Compounding Requires Time, Stability, Patience

“The big money is not in the buying and the selling but in the waiting.” – Charlie Munger

Quiet markets can feel uneventful but oftentimes they’re when the real work of investing takes place. Compounding isn’t flashy. It requires time, stability, and patience. When volatility is subdued and trends are intact, progress builds quietly in the background, setting the stage for meaningful long-term results.

That doesn’t mean we’re idle. A systematic investing process doesn’t switch off when markets are calm; it keeps monitoring, measuring, and preparing. Calm periods are when discipline is reinforced, so that when conditions inevitably change, the system can respond with clarity instead of emotion.

In this month’s Note, we explore why periods of calm are powerful for investors — and why staying prepared, not passive, is the key to long-term success.

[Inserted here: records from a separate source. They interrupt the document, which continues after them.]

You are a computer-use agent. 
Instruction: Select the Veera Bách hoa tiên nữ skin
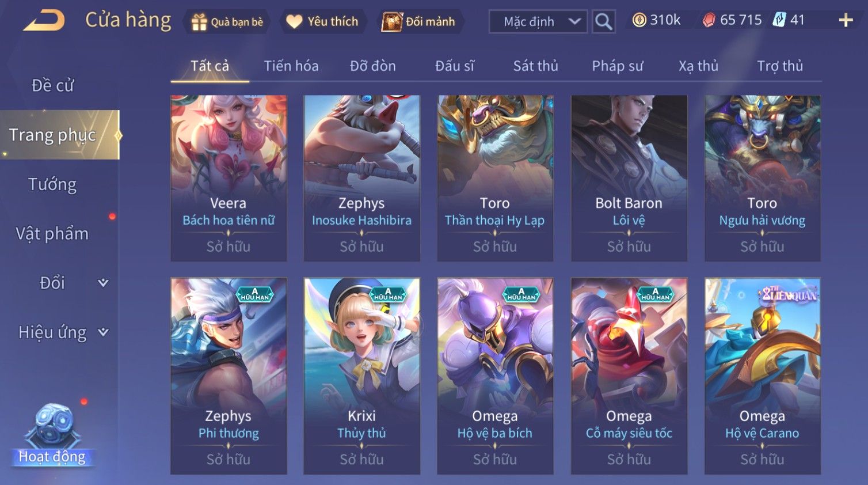(x=229, y=178)
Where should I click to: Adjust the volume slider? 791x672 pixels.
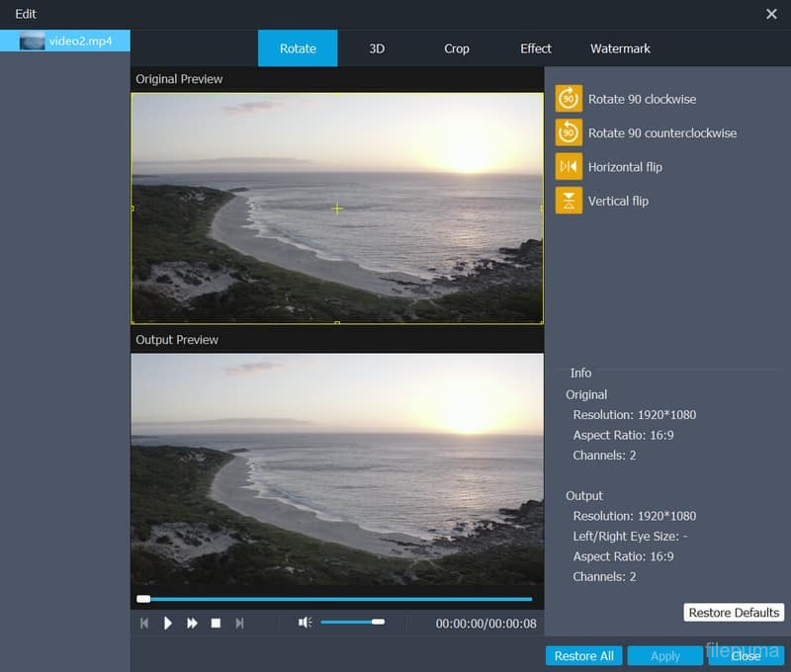point(352,623)
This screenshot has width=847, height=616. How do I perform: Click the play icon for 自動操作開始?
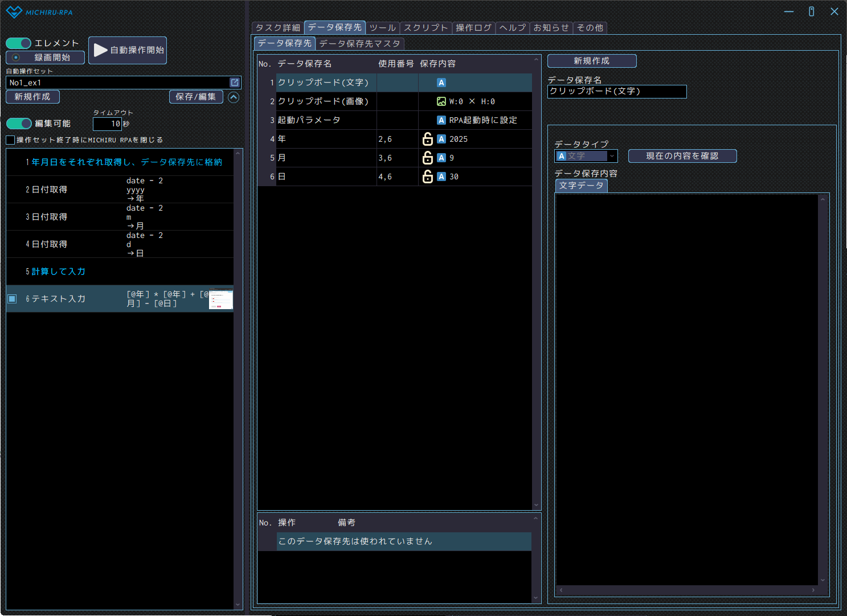pyautogui.click(x=100, y=50)
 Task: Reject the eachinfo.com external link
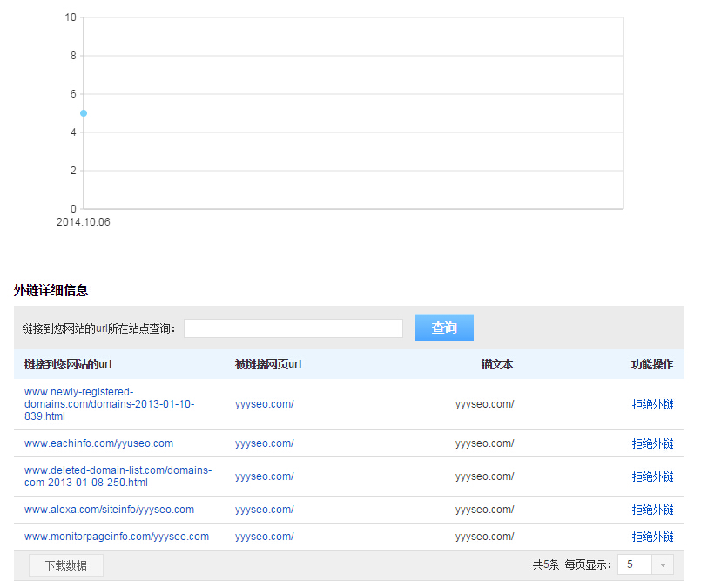[x=652, y=443]
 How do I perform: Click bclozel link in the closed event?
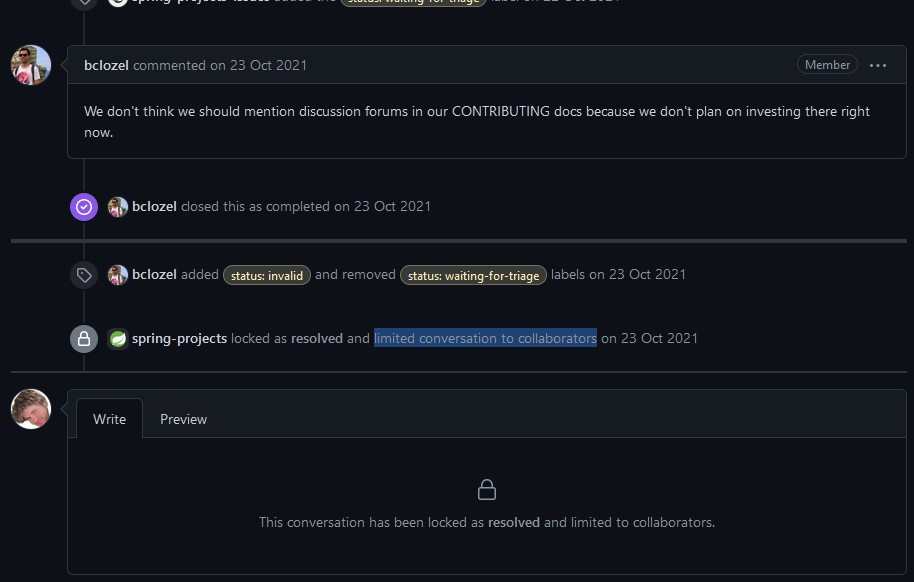[x=154, y=206]
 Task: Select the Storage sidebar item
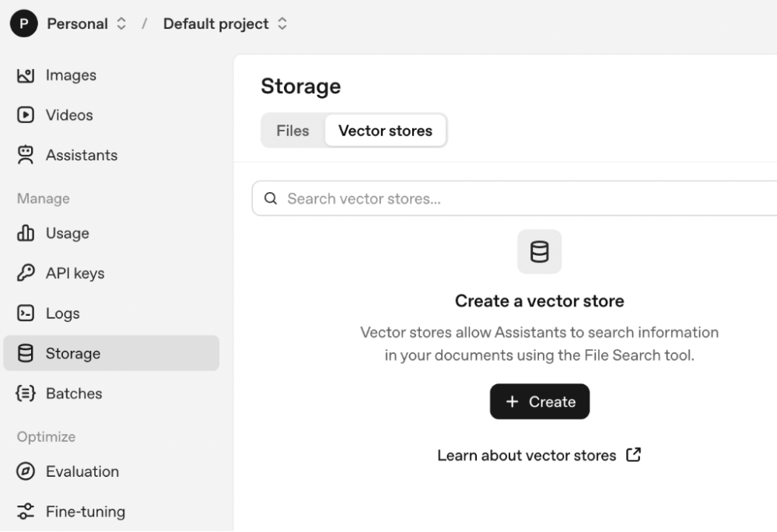(x=71, y=353)
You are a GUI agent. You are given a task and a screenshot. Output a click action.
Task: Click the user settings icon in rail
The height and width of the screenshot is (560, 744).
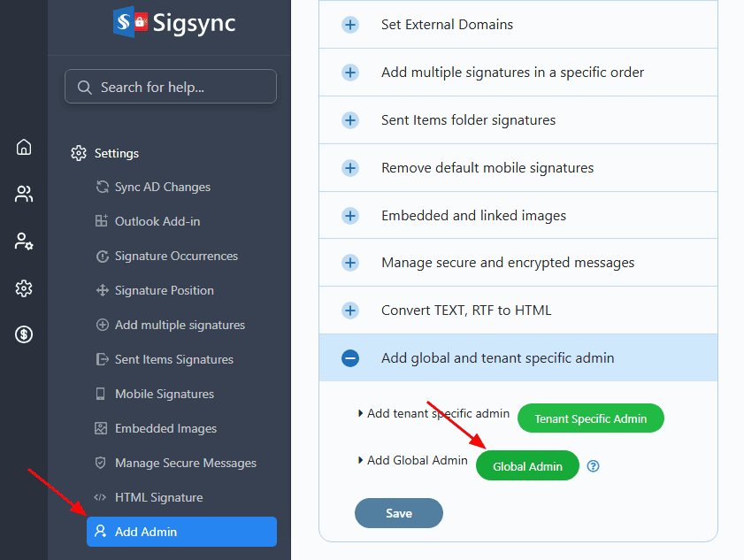(x=24, y=242)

But first, here’s a summary of what transpired in the markets in August.

 

Disclaimer: This note is for general update purposes related to the general strategy and approach of Spartan Planning portfolios. Every client’s situation including Risk Profile, Time Horizon, Contributions, and Distributions is different from other clients. Your exposure to any given asset class will depend on your goals, risk profile, and how tactical or static your risk profile calls for. Adjustments can vary across strategies depending on each strategy’s objectives. What’s illustrated above most clearly reflects allocation adjustments for the Growth Strategy. If there have been changes to your risk profile and/or goals or if you wish to discuss them in more depth, please contact your advisor.

Asset-Level Overview 

Equities & Real Estate

The S&P 500 fell 1.6% to start August, extending weakness from the final day of July. From there volatility declined with prices resuming their rising trend. In fact, by the mid-month, the benchmark index made new all-time highs, its 18th of 2025. As a result, trends across all timeframes remain positive and our portfolios will continue to be overweight.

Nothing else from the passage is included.